§ **WORK ORDER**:
For each record that follows, restate the text exactly and drop the pictures.

§ **RECORDS PROVIDED**:

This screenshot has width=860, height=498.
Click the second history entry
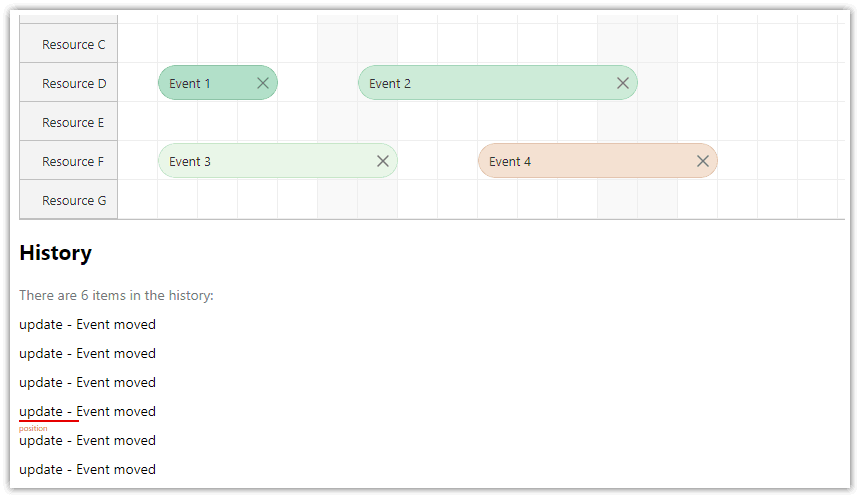(x=87, y=354)
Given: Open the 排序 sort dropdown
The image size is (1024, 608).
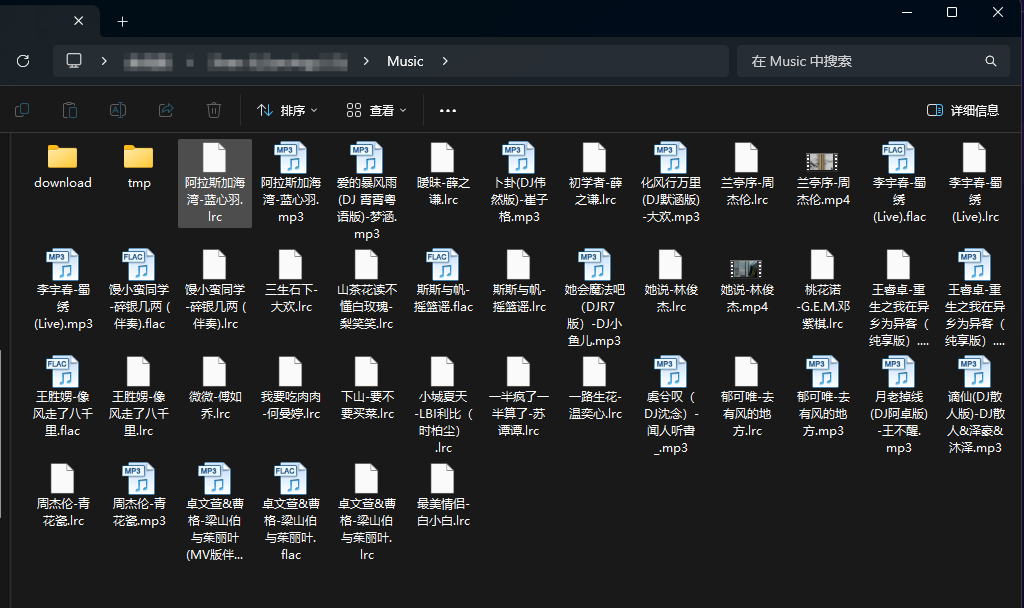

§ **RESPONSE**:
This screenshot has width=860, height=498.
Click the second history entry
(x=87, y=354)
Given: Open the 排序 sort dropdown
The image size is (1024, 608).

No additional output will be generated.